“Almost any concept or idea in the world can be expressed through comparison with a classic Warner Bros. cartoon.”
“Even the Albuquerque Door?”
“Of course.”
You know what a wormhole is, right?
You know what I’m talking about. It’s the scene in certain sci-fi stories when a character takes a piece of paper and a pencil, and draws Point A and Point B, then asks some unsuspecting noob to figure out the shortest distance between the two points. Is it a linear route? Nope. In the next scene, the physicist/ship captain/science officer/what-have-you presses the paper in half and shows that the fastest way between two points is to fold, or otherwise manipulate, the space between them.
Such is the simple underlying premise of many a sci-fi adventure’s horrific demise—and such is the premise underlying The Fold.
Welcome to San Diego, California, home to Comic Con, delicious food, and the greatest scientific breakthrough in the history of humankind. Funded by the Defense Advanced Research Projects Agency (DARPA), a small team of scientists has found the solution to teleportation and unlocked the secrets of travel across any fathomable distance. By folding the fabric of space itself across dimensions, the team has created what they call the Albuquerque Door—a reference to an old Bugs Bunny cartoon—which operates as a portal between the two rings at site A and the corresponding two rings at site B. Turn on the supercomputer, power up the electromagnetic field, and BAM! The applications of the Albuquerque Door are myriad, and DARPA is eager to get the tech finalized and approved for implementation…but there’s just one small problem. The t scientists in California are neurotically secretive about their discovery, and refuse to turn over any of the science until it is absolutely perfect (or so they say).
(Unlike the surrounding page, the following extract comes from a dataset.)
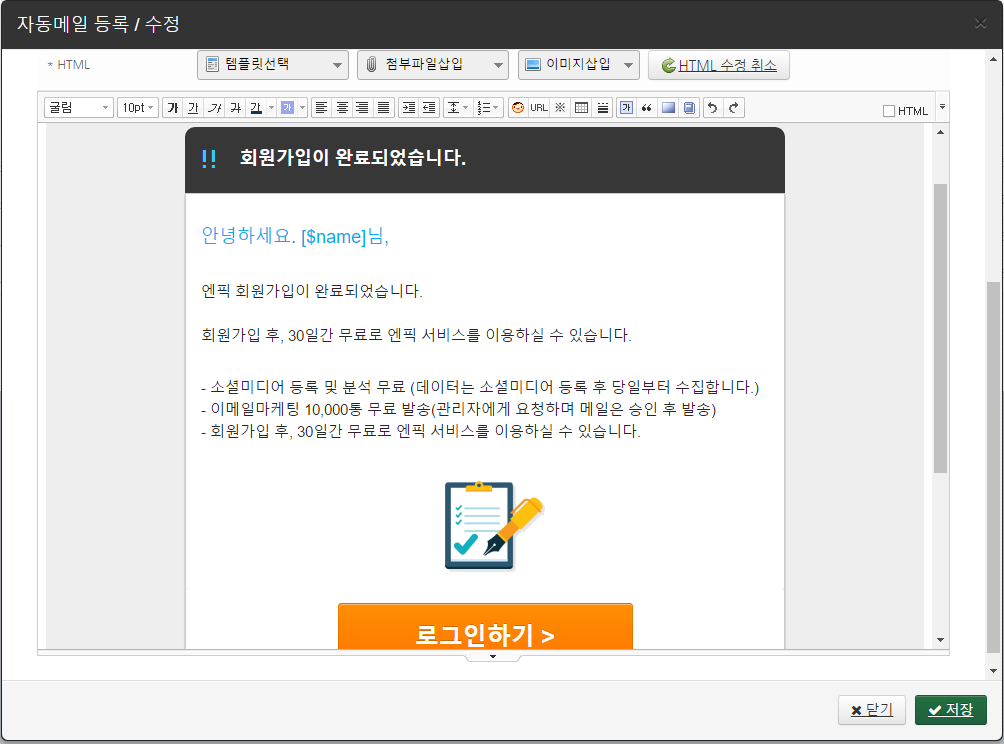Open the 굴림 font family dropdown

[79, 108]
Enter Leland “Mike” Erikson, an unassuming, normal-seeming high school English teacher who happens to look a lot like a skinny Severus Snape. Mike’s mild-mannered exterior hides a powerful intellect—with an IQ that’s off the charts and an eidetic memory, Mike has been recruited by his old college friend and high ranking DARPA official to use his formidable skills to suss out the situation.
Because while everyone claims the Albuquerque Door is perfectly safe, something’s not quite right—and Mike has to figure out the mystery before that wrongness destroys and consumes everything.
The Fold is the newest novel from Peter Clines, boasting a wicked premise, a twisty, gripping plot, and interdimensional shenanigans. The idea behind the Albuquerque Door isn’t anything new; similarly, the underlying implication that Science is Bad and that these DARPA researchers have Gone Too Far and unlocked some horrible thing from dimensions beyond has been done before. But that doesn’t mean The Fold is tired or trite; in fact, it’s awesome because it brashly wields these tropes and builds tension in a way that would make Michael Crichton proud. The Albuquerque Door promises to revolutionize almost every sector of human infrastructure, from transportation to energy technology—except that something has gone horribly wrong and the door doesn’t quite operate in the controlled Stargate-esque way that DARPA hopes. Some characters walk through the door and return just fine (though they perceive of something being just a little bit off when they walk through the portal), whereas others aren’t so fortunate—there’s the man that returns and doesn’t recognize his wife, or the unfortunate researcher who returns as a kind of wasteland zombie, complete with radiation burns and an unfathomable amount of internal cancers. Then there’s the problem that the door starts to become unstable, and the issue of the seven-legged green roaches that appear from nowhere….
The key to solving the riddle of the Door rests on Mike Erikson’s skinny shoulders—and so far as heroes go, he’s not bad at all. Clines has a deft hand for plot and storytelling, but the characters tend toward the more bland (but not unpleasant) archetypes: Mike is the reluctant genius who tightly controls his superhuman memory because once he unleashes the ants in his brain (that’s how he visualizes the information in his head being processed, through swarms of red and black ants), there’s no turning back. Mike’s character arc is that of intentionally stunted potential—he’s Mycroft Holmes, refusing to use his intellect because he wants to be normal; so far as dramatic character arcs go, Mike’s internal struggles aren’t exactly compelling—you’re eager for him to just unleash the ants and go for it already. There’s a romantic subplot involving one of the scientists that is pleasant overall (if bland and basically superfluous), meanwhile the rest of the characters are generally recognizable walking and talking archetypes, from the pretty-but-prickly programmer, to the kindly John Hammond–type scientist (complete with cane), the curmudgeonly brilliant scientist (complete with snarling insults), the perky and nerdy receptionist, and so on.
But, one could argue, you don’t step through the Alburquerque Door for the characterizations—you do it for the mystery and the thrill of it. I haven’t been this entertained by a sci-fi thriller since Patrick Lee’s underrated and phenomenal Breach trilogy; I will be glomming through Clines’ backlist very soon.
The Fold is all kinds of fun, and perfect for end-of-summer reading. Trust me: close your eyes, and walk through the Albuquerque Door for a good time. Just…be careful of the green roaches and monsters on the other side.
In Book Smugglerish: 7 alien-dimensioned green cockroaches out of 10.